Takeaway: HST, RLGY, KATE, GLW, EXAS, IVZ, BEN, WMT, CFG, TRIP, TWX, UUP, MSM, XLU, MIC

Investing Ideas Newsletter - 05.04.2017 sulking bear

Below are analyst updates on our fifteen current high-conviction long and short ideas along with Hedgeye CEO Keith McCullough's refreshed levels for each.

Please note that we removed Carter's (CRI) from the short side and added Host Hotels (HST) to the long side of Investing Ideas this week.

LEVELS

Investing Ideas Newsletter - levels 5 5 17

Trade :: Trend :: Tail Process - These are three durations over which we analyze investment ideas and themes. Hedgeye has created a process as a way of characterizing our investment ideas and their risk profiles, to fit the investing strategies and preferences of our subscribers.

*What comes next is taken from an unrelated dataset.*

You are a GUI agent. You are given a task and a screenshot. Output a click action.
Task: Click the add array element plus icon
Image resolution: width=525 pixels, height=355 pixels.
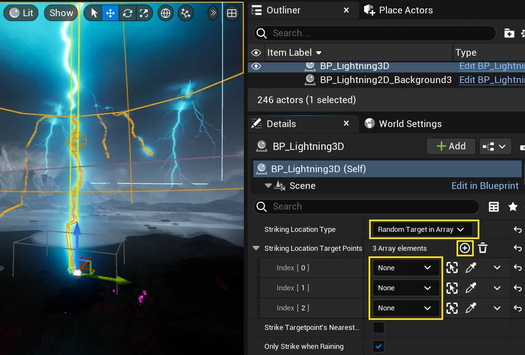click(465, 248)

  • "Trade" is a duration of 3 weeks or less
  • "Trend" is a duration of 3 months or more
  • "Tail" is a duration of 3 years or less

IDEAS UPDATES

UUP | XLU

In this update we’ll focus on positive inflections in Q1 2017 corporate earnings season so far, while also giving a detailed view into growth-favoring labor market trends stemming from Friday’s Non-Farm Payroll release.

The bottom-line is that sales and profit growth are accelerating. A positive 2nd derivative is the trending fundamental actuality. Period.

Earnings growth in all three of the major U.S. benchmark indices is up at least 15% Y/Y, marking the best RoC figures since 2011 for Q1 of 2017. Below we show a snapshot of S&P 500 sector earnings growth so far with 410 companies in the S&P 500 having reported. Sales & earnings growth is +8.2% and +15.7% respectively. Q2 may not bring the same growth trajectory, but corporate profit growth should remain supportive of the broader economy. 

Investing Ideas Newsletter - 05.05.17 S P Rev   Earnings

And now a simplified version of the jobs report and labor market in April. Here’s what matters…

Payroll Growth, Aggregate Hours Worked Growth & Aggregate Income Growth all accelerated in April ... and will accelerate further in May so get ready amidst all of the “nail the number” elusiveness you’ll read in mainstream media.

Macro analyst Christian Drake summarized the Q1 takeaways from the labor market in Thursday’s Early Look:

 

“…aggregate private sector income growth accelerated to its fastest pace in 6-quarters in 1Q.  ….. Now, to be sure, consumption growth was underwhelming in 1Q and served as a drag from a GDP accounting perspective but don’t conflate the dip in consumption proclivity with a deterioration in consumption capacity.  Collective household spending capacity improved alongside accelerating aggregate income growth in the 1st quarter.  That’s a positive fundamental development.”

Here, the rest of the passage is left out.